The story works on the premise that there is no faster-than-light travel. As a matter of fact, when interstellar travel begins, spaceships only travel at about 10% of light speed - there's no significant relativistic time dilation to make space crews perceive long journeys as taking not as much time. Therefore, a central theme of the book deals with the intertwining of interstellar travel and a means to make humans live at a much slower pace, so what seems like years to others seems like days to these slowed-down humans.
The first quarter of the book gives us the background. A billionaire who owns and lives on a space station entices a research team working on slowing down life processes to bring their operations to the space station. They arrive just in time. The countries of the world - which have become in greater conflict as a result of the effects of climate change and limited resources - have an all-out nuclear war. Only people living in space are left. Now jump ahead 20,000+ years normal time. Some of the main characters are those we met earlier, but are still alive because they've been living at a 1/2000th slowed-down pace.
Personally, it didn't seem to me we had to spend 1/4 of the book giving the background for the main story.

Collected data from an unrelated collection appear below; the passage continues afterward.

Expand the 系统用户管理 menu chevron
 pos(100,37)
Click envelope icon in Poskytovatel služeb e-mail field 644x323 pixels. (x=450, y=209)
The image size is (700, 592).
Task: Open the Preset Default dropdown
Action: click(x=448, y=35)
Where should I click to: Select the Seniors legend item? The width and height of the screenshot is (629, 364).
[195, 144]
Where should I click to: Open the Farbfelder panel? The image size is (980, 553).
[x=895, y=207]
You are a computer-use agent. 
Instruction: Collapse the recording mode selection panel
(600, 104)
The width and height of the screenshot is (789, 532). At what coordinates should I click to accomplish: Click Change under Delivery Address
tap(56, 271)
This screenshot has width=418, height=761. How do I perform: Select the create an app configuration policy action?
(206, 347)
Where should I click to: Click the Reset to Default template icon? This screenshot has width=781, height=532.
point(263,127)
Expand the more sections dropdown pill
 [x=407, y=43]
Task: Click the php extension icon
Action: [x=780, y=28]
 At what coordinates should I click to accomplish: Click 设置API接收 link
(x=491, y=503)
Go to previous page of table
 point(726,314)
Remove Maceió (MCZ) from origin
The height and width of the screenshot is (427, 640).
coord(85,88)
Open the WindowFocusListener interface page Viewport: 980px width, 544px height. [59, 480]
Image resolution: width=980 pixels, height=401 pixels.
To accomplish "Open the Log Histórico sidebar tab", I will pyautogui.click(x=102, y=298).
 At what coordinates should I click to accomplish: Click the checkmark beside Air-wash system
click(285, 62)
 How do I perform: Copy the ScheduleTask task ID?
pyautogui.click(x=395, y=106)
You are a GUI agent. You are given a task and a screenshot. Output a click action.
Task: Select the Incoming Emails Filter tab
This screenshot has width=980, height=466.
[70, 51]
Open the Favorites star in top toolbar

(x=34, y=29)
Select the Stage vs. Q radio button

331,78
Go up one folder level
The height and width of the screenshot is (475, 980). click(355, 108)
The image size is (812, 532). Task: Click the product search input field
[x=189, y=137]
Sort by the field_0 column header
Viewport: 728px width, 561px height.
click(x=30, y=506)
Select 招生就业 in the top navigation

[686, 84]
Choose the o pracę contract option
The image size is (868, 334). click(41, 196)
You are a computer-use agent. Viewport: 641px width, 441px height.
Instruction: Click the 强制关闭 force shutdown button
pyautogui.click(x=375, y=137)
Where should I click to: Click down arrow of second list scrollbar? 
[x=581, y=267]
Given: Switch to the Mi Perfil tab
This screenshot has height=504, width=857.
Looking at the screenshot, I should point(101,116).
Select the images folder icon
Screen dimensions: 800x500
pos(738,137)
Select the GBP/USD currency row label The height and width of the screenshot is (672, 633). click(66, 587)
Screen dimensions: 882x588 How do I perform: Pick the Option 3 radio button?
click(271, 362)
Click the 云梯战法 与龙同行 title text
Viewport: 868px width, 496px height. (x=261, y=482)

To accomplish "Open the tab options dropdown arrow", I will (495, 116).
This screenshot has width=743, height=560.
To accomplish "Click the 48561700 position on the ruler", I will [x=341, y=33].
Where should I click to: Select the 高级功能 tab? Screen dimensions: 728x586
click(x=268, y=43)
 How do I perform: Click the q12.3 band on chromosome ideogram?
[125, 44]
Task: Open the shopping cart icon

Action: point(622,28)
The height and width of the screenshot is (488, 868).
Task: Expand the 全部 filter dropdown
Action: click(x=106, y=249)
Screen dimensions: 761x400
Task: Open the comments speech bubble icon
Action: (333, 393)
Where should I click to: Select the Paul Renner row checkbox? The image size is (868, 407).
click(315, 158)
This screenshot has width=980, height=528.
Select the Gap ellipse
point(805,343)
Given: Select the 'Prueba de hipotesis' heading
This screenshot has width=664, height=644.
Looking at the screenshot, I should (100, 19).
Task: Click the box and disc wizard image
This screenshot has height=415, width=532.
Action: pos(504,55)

The research team on slow living has been the central group for interstellar society. A number of planets have been settled and they initially developed separately. However, none were that successful. They've suffered from corrupt governments and such. After some failed attempts at interactions between the planet-living people living at normal pace and the space-living people living at slow pace, the space people have arranged mainly to harvest some of the best people from the planets to join the space-living people. Those living at slow pace can't reproduce so they are dependent on the planets for more people.
The best people on planets are selected through a series of competitions. A group of winners from on planet come to question the official story about the space people and what happens to winners of the competitions. They find ways to go off planet and investigate the truth.
...an investigation is made of apparently artificial transition of Sun-like stars to red dwarf stars. ...an expedition is sent to go to what appears to be the first of such stars. ...when they return, much has changed...
The book should be interesting to readers who would like to see ideas on how to deal with long interstellar voyage times, issues of "suspended animation" and the like, the idea of individuals living slowly to see the far future, etc. There is also the idea that red dwarf stars last much longer than Sun-like stars - so they may be desirable to civilizations planning for survival over many billions of years. Some hard SF readers will appreciate a book that does not feel it necessary to include FTL in a story about interstellar travel.
I'll just say that there were a number of "miraculous" or unexplained aspects associated with aliens that are briefly contacted. These seemed questionable to me - a person inclined to skeptical about such things. These aspects only take place in a small section of the book. If anyone is really curious about what aspects I mean, let me know and I'll elaborate.